Arrêt n°693 du 08 juillet 2020 (18-15.603) - Cour de cassation - Chambre sociale - ECLI:FR:CCASS:2020:SO00693
Statut collectif du travailcassation partielle
Sommaire :
La signature par ses membres du document consignant l’avis de la commission de conciliation d’entreprise sur une sanction disciplinaire envisagée par l’employeur et la transmission de ce document au salarié, prévues à l’article 58.4 de la convention collective nationale de travail du personnel des agences de voyages et de tourisme du 12 mars 1993, dans sa rédaction en vigueur au 1er juillet 2014, ne constituent pas des garanties de fond.

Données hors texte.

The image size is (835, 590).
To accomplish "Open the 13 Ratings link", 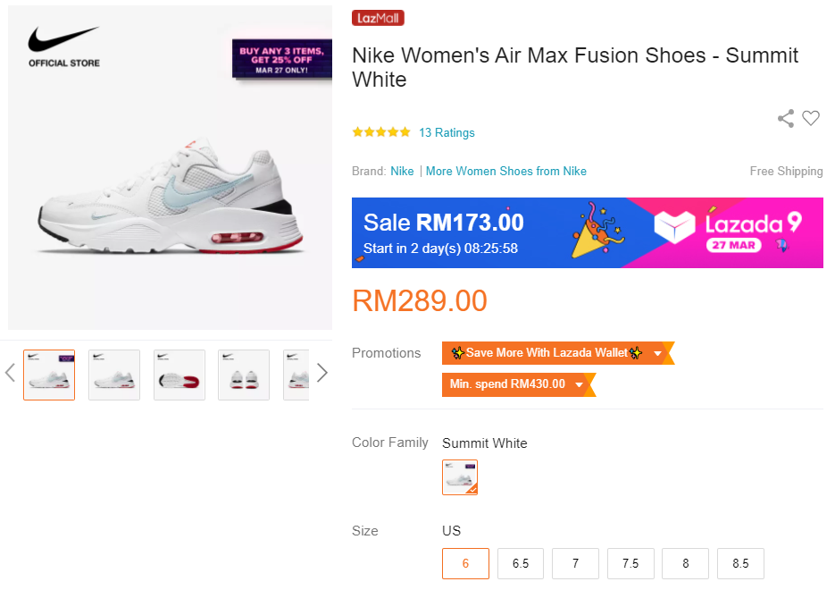I will pyautogui.click(x=447, y=132).
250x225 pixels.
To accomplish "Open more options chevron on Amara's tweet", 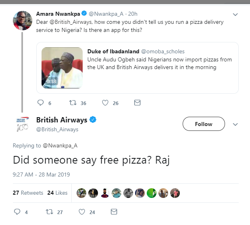I will coord(235,15).
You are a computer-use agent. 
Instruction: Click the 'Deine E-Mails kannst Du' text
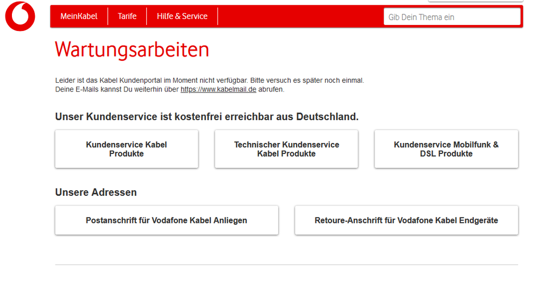[117, 89]
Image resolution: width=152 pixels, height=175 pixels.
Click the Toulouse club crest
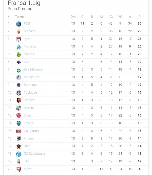point(19,93)
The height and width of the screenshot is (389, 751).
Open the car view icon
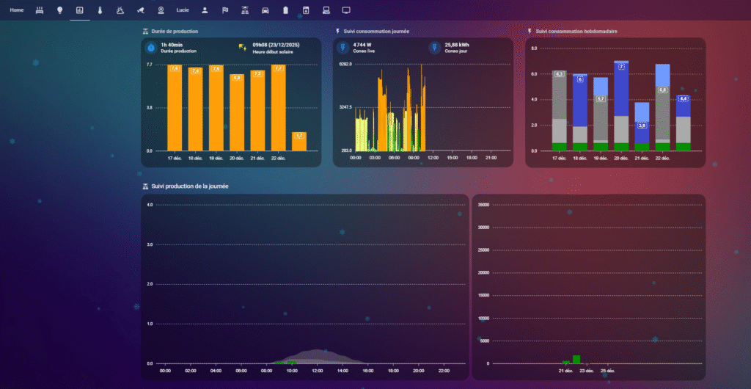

Encourt en conséquence la cassation l’arrêt qui juge le licenciement sans cause réelle et sérieuse en raison de la méconnaissance de ces dispositions conventionnelles, sans constater une atteinte aux droits de la défense du salarié.
Demandeur(s) : la société Thomas Cook ; et autres
Défendeur(s) : Mme F... Y...
Sur le moyen unique, qui est recevable :
Vu
les articles 55.4, 58.1, 58.3 et 58.4 de la convention collective
nationale de travail du personnel des agences de voyages et de tourisme
du 12 mars 1993, dans sa rédaction en vigueur au 1er juillet 2014 ;
Attendu
que selon le premier des textes susvisés, la commission de conciliation
d’entreprise est appelée à formuler un avis sur les sanctions que
l’employeur se propose d’infliger à un salarié, à l’exception de
l’avertissement et du blâme ; que selon le second, les avis de la
commission de conciliation sont formulés à la majorité des membres la
constituant ; que selon l’article 58.3, en cas d’avis défavorable à la
mesure disciplinaire envisagée à l’encontre du salarié, l’employeur
conserve son droit d’appliquer la mesure ; qu’enfin, l’article 58.4
prévoit que les avis de la commission de conciliation d’entreprise sont
consignés dans un document signé par ses membres, lequel sera notifié au
salarié par lettre recommandée avec avis de réception dans un délai
maximum de cinq jours à compter du jour de la réunion de la commission ;
la sanction éventuelle fera l’objet d’un envoi d’avis, la sanction
pouvant prendre effet dès après la réunion de la commission et avant
cette notification ;
Attendu selon l’arrêt attaqué, que Mme Y... a été engagée à compter du 1er janvier 1991 par la société Aquatour, aux droits de laquelle est venue la société Thomas Cook
SAS, en qualité d’employée qualifiée selon contrat de travail régi par
la convention collective nationale de travail du personnel des agences
de voyage et de tourisme du 12 mars 1993 et a été nommée à compter du
1er avril 2000 en qualité de responsable d’agence ; qu’elle a été
licenciée pour faute grave le 19 décembre 2014 après que la commission
de conciliation de l’entreprise, réunie à sa demande le 5 décembre 2014,
a rendu à la majorité de ses membres un avis favorable au licenciement ;
qu’elle a contesté celui-ci devant la juridiction prud’homale ; qu’un
jugement ayant prononcé la liquidation judiciaire de la société Thomas Cook SAS le 28 novembre 2019, la société BTSG et la société [...]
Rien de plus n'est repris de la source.